### [Task details]
Quote word for word the passage from the spray paint forum thread below, starting at "I never intentionally" and ending at "did you do it?".

### [Provided text]
===

I never intentionally punctured a spray paint can before.
Won't all the paint just spray out of the puncture?

what did you puncture it with?

Maybe I am missing something, why did you do it?
Couldn't you just buy the color you want in a can? :dunno:

Mountains looking good. :smilie_daumenpos:


----------



## wvgca (Jan 21, 2013)

just a very small hole with a prick [centre] punch, takes a couple of minutes to let the pressure out....the colors i wanted didnt come in ordinary cans, and definitely not for three bucks each....and they are already thinned for airbrush spraying, the primer did settle out fairly quickly though, and needed to be shook up between pots.. it gave me the color, and flat matt texture that i wanted, for six bucks, with half left over for later...excellent value .. tonight i will start with a grey / white wash on the ties... the mountain in the background is heavy crumpled wax paper, hot glued on, with an ordinary plaster coat, then yellow ochre / burnt umber patches, and a standard black wash, nothing fancy .. i went very low budget with the scenery, lol


----------



## wvgca (Jan 21, 2013)

===

### [Raw data]
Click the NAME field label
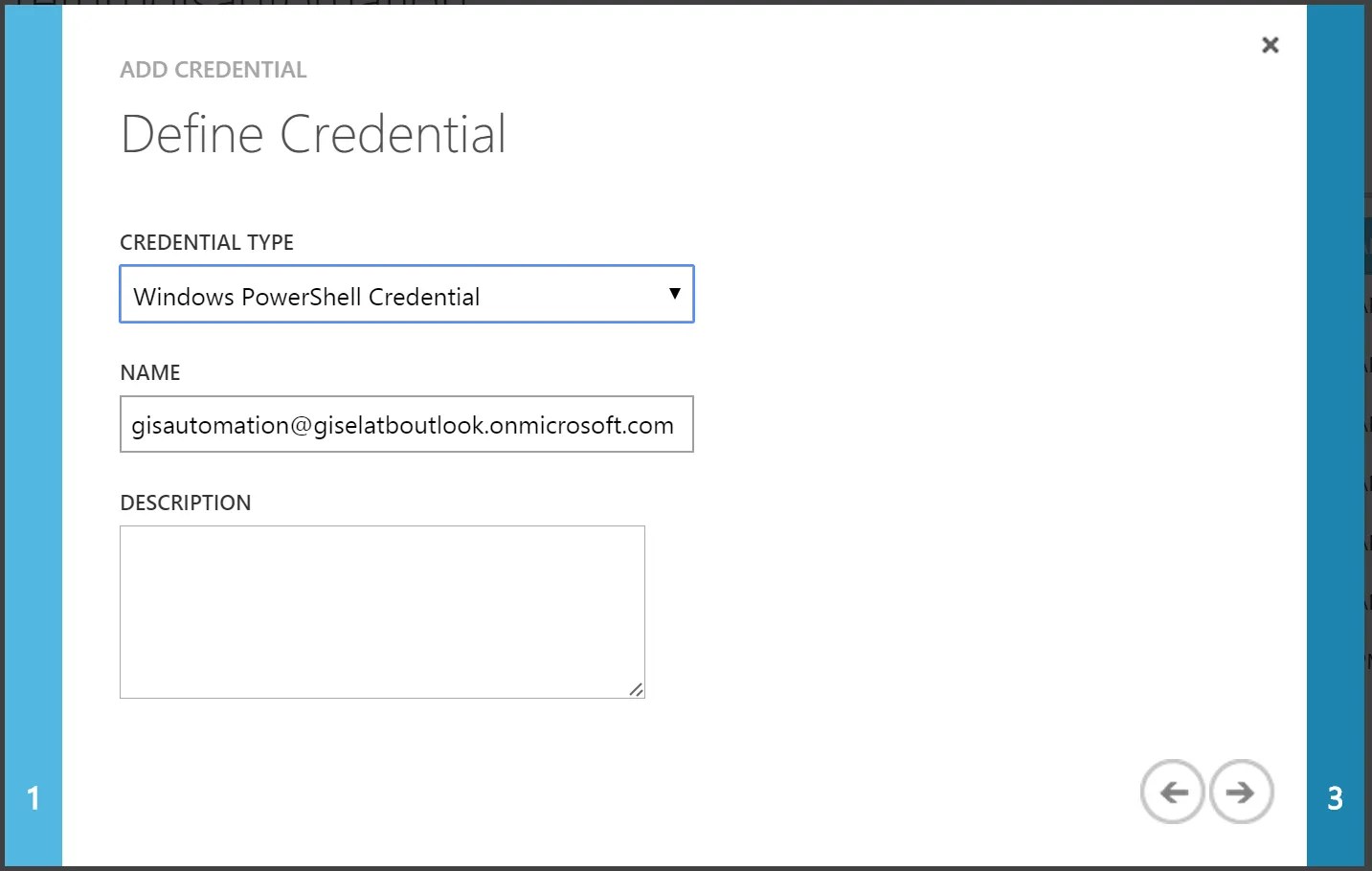Screen dimensions: 1372x871 (x=150, y=372)
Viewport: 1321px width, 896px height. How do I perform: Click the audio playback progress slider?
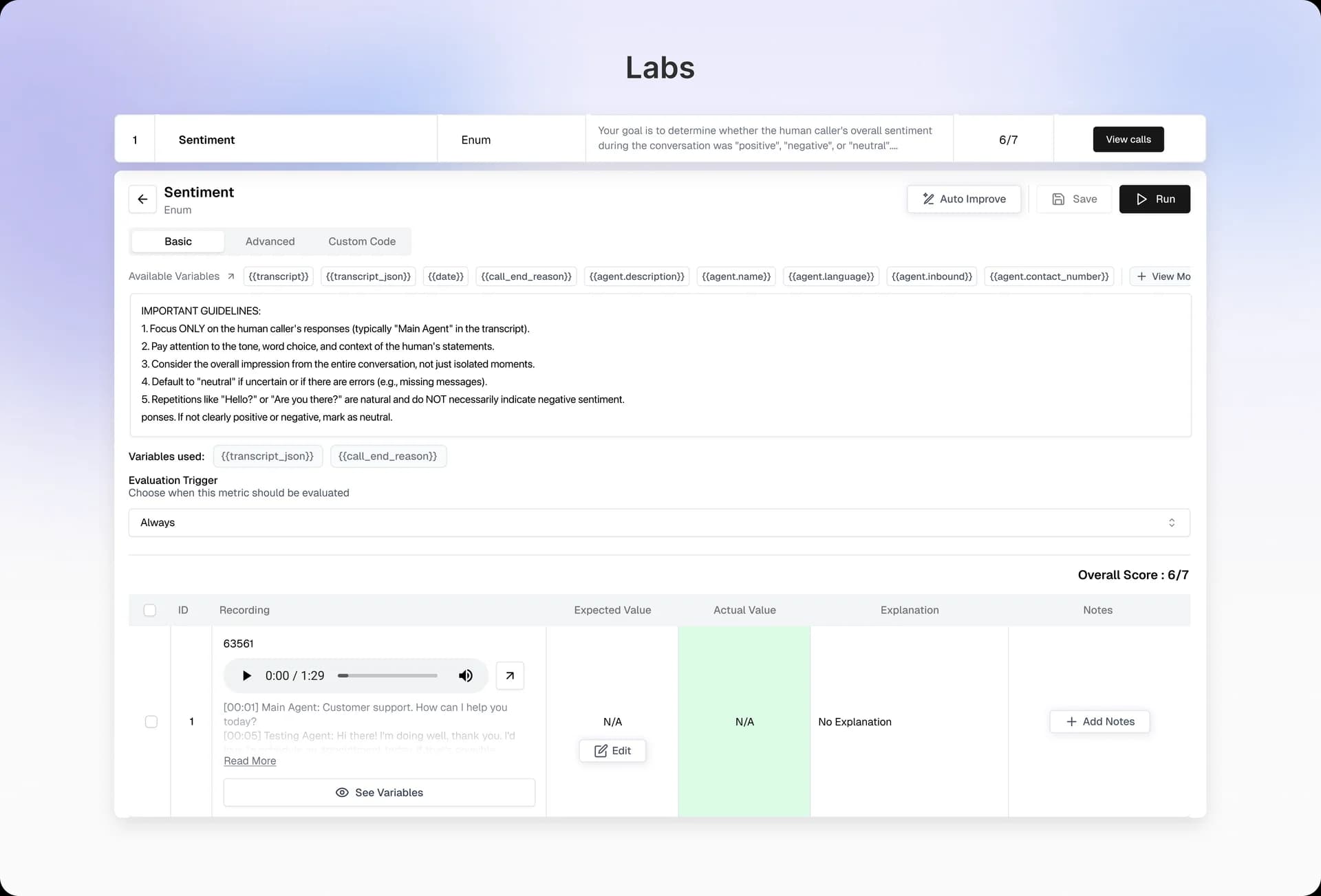(387, 675)
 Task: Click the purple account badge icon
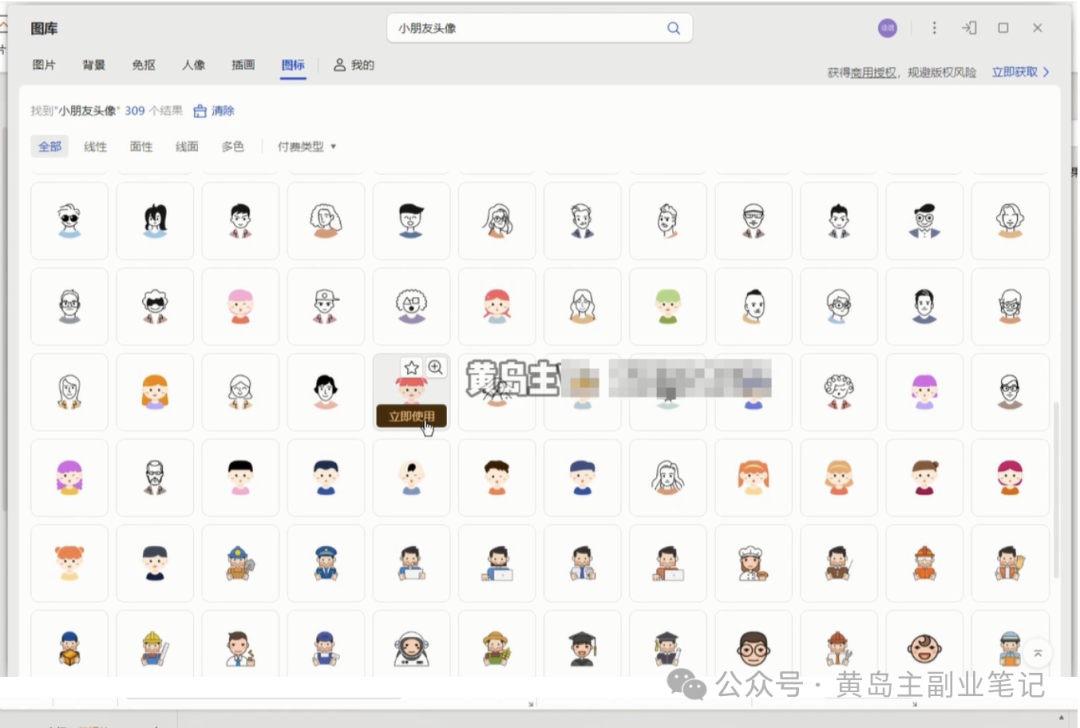coord(888,28)
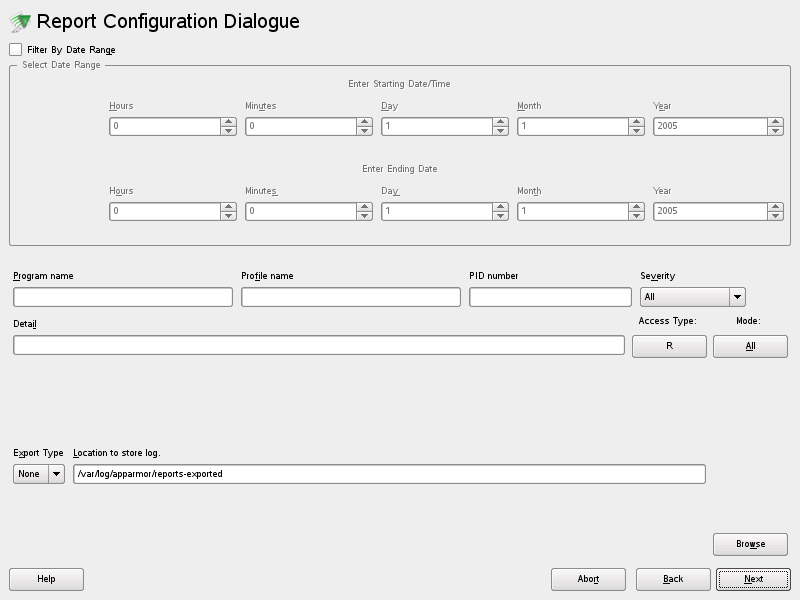800x600 pixels.
Task: Click the Browse button
Action: (x=750, y=544)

===

### [Exercise response]
I never intentionally punctured a spray paint can before.
Won't all the paint just spray out of the puncture?

what did you puncture it with?

Maybe I am missing something, why did you do it?